The authors conducted a prospective study of 60 consecutive patients (40 men, 20 women) with CSM who underwent anterior microsurgical decompression. The patients ranged in age from 26 to 86 years (mean 61.5 ± 14.6 years). Neurological deficits were classified according to the modified Japanese Orthopaedic Association Scale. Mean follow-up was 18.8 ± 4.6 months and APOE genotyping was carried out by isolation of DNA from venous blood samples. The APOE genotypes were determined by polymerase chain reaction followed by restriction enzyme digestion and polyacrylamide gel electrophoresis of digested fragments. Categorical variables were analyzed with the chi-square test, continuous data with the Mann-Whitney U-test, and for multiple groups with the Kruskal-Wallis H-test. A backward stepwise binary logistic regression analysis was performed to determine the effect of APOE in a multivariate model.

Results

Of the 60 patients with CSM, 35 (58.3%) improved and 25 (41.7%) did not improve or suffered deterioration (no-improvement group).
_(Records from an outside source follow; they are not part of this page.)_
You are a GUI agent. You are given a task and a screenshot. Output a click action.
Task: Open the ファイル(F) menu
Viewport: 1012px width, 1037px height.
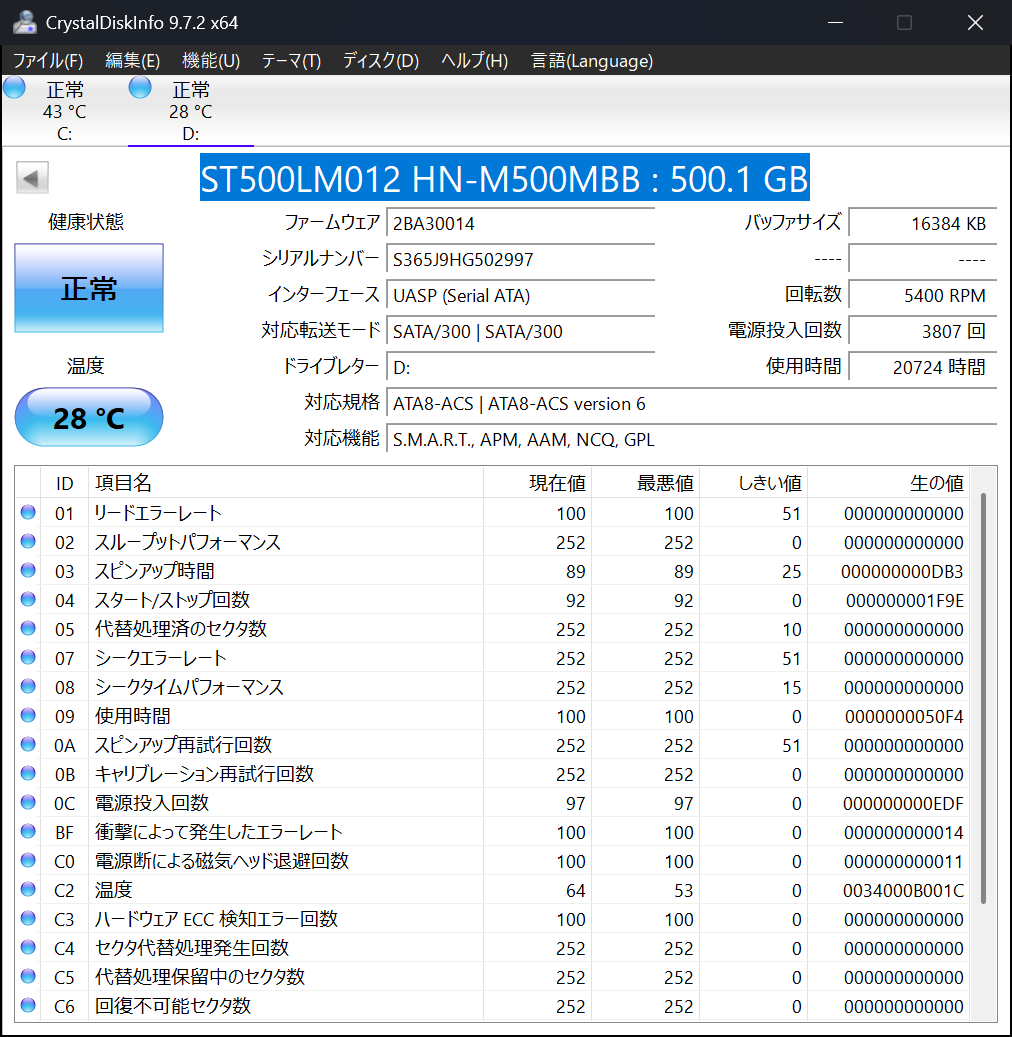[48, 60]
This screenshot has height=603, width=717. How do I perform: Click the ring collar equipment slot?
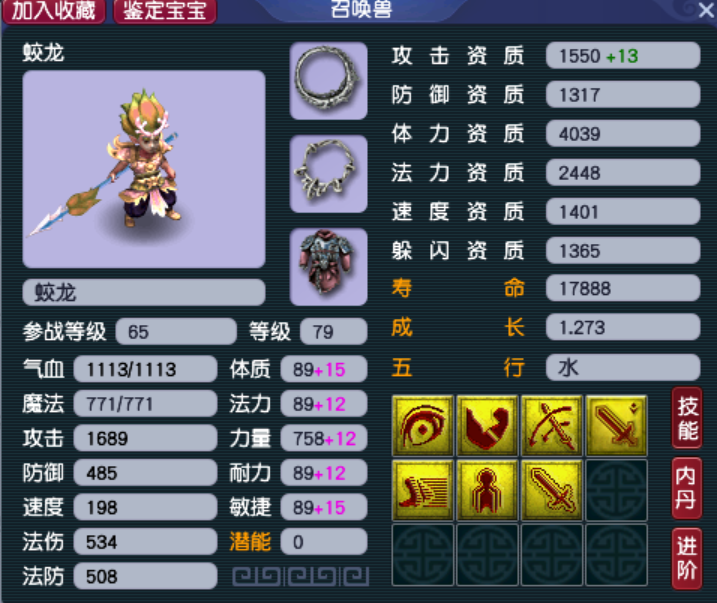click(328, 80)
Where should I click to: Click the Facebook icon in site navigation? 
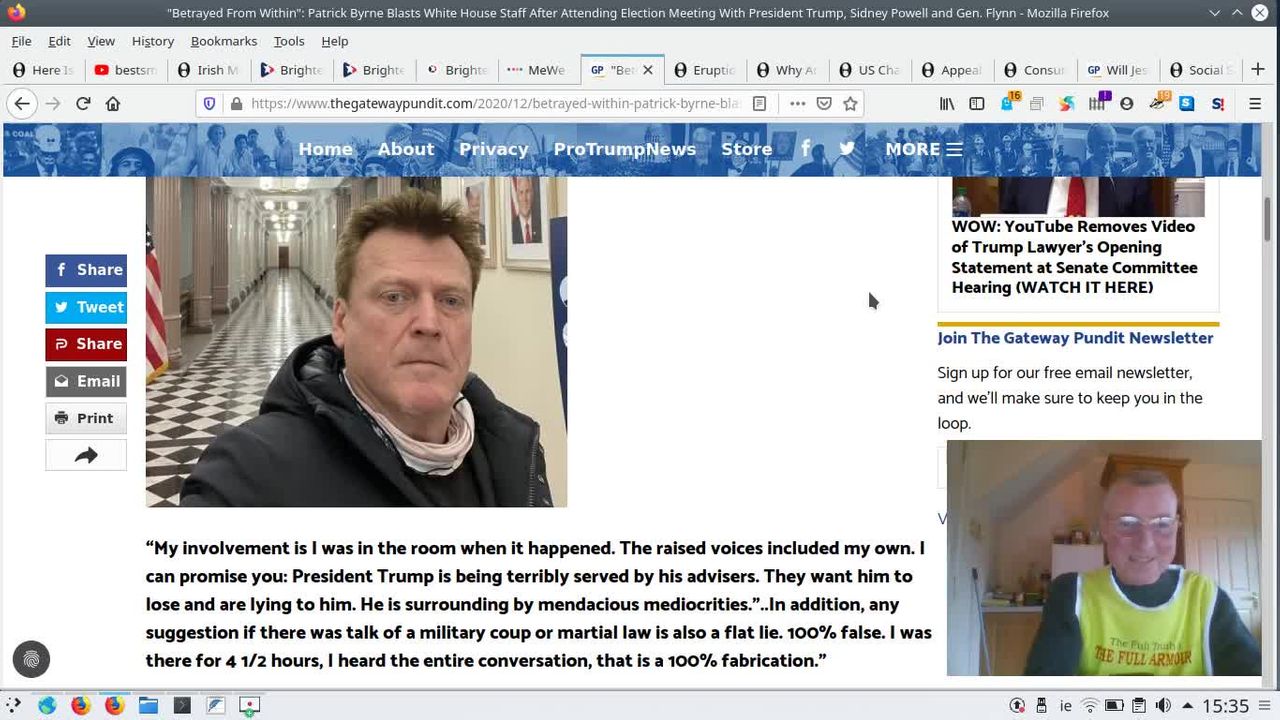point(806,149)
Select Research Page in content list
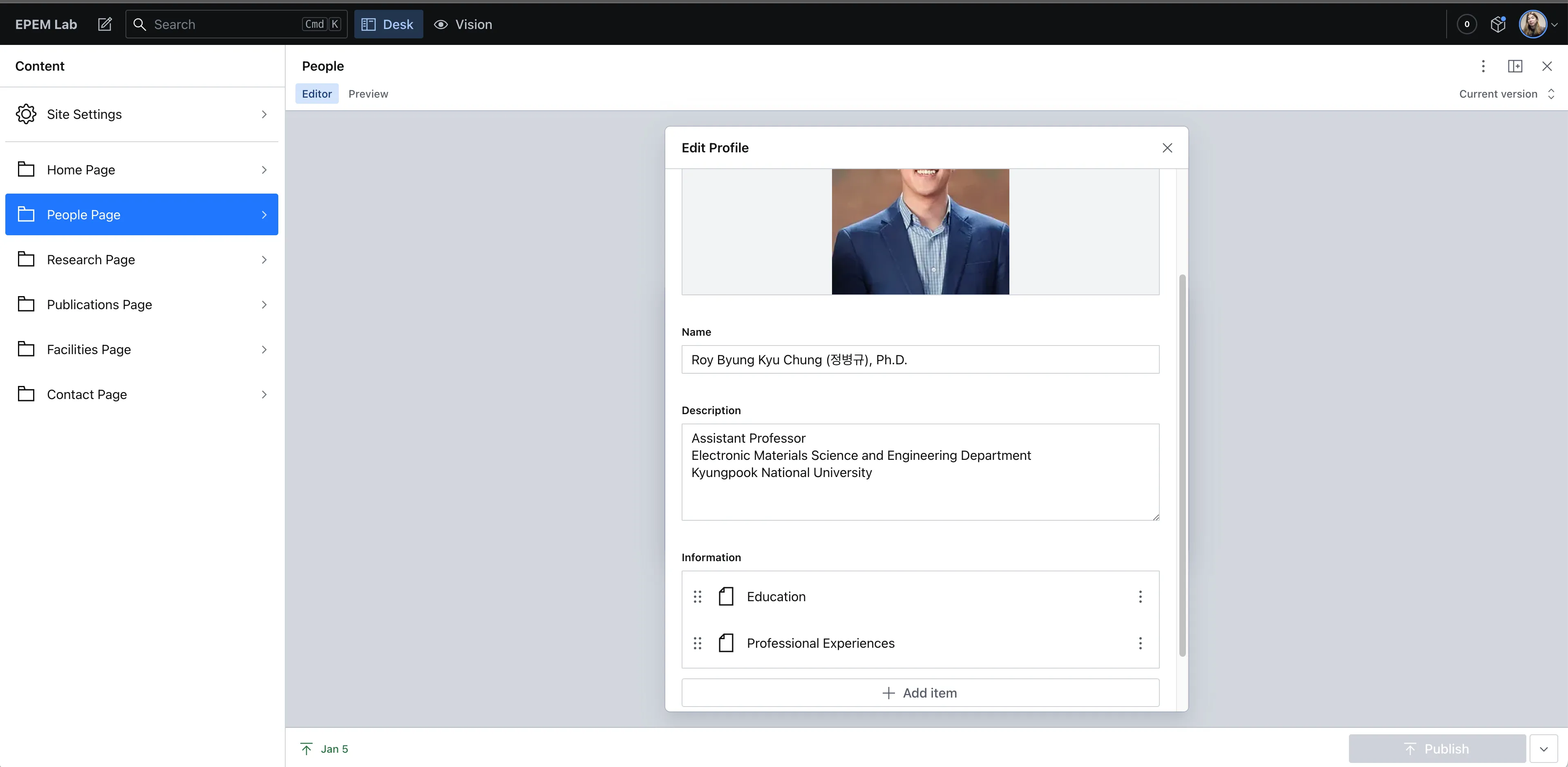Image resolution: width=1568 pixels, height=767 pixels. pyautogui.click(x=141, y=260)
In the improvement group 5 patients (8.3%) possessed the ε4 allele compared with 16 patients (26.7%) in the no-improvement group (p = 0.002, OR 3.3, 95% CI 1.7–6.1). In a multivariate model, the occurrence of the ε4 allele was a significant independent predictor for no improvement after anterior decompression and fusion (p = 0.004, OR 8.6, 95% CI 5.1–20.6).

Conclusions

The results of this study show that APOE gene polymorphism influences the short-term outcome of CSM patients after surgical decompressive and stabilizing therapy in the way that the presence of the APOE ε4 allele is an independent predictor for a no improvement. The presence of APOE may explain in part the different responses to operative therapies in patients with cervical myelopathy.